* PROBLEM STATEMENT
Give the listing back in full, exactly as written, with the pictures removed.

** Opening GIVEN RECORDS block **

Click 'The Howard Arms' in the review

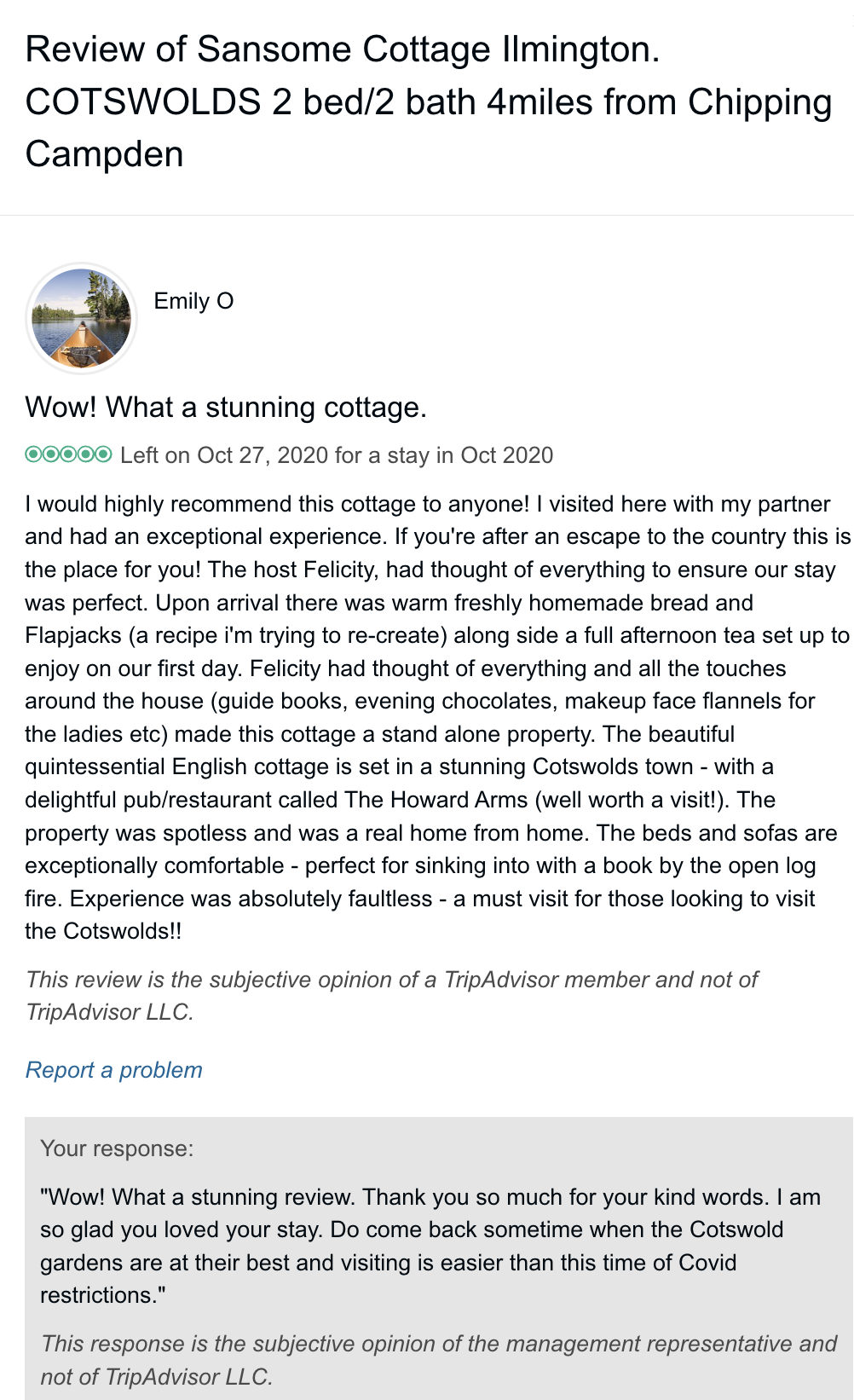pos(436,800)
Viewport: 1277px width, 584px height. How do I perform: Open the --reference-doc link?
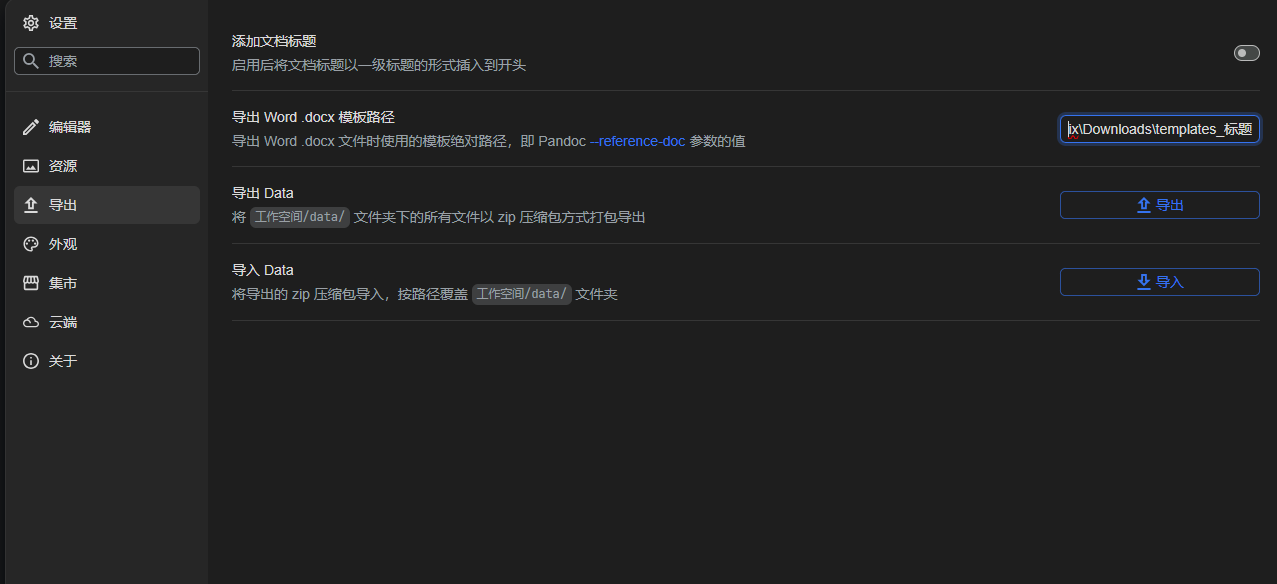point(638,141)
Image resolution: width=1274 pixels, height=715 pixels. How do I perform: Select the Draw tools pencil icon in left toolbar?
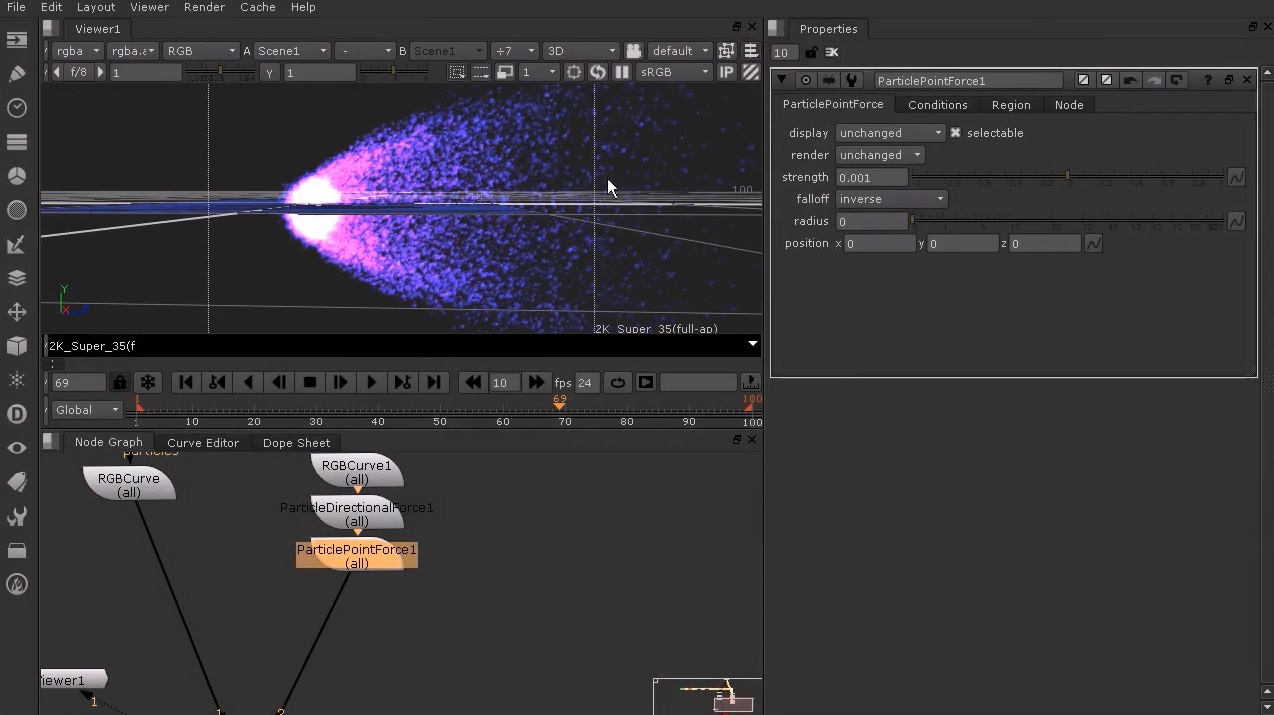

** Closing GIVEN RECORDS block **

* EXERCISE OUTPUT
Click 'The Howard Arms' in the review

pos(436,800)
Viewport: 1277px width, 584px height. How do I perform: Open the --reference-doc link?
point(638,141)
Image resolution: width=1274 pixels, height=715 pixels. How do I perform: Select the Draw tools pencil icon in left toolbar?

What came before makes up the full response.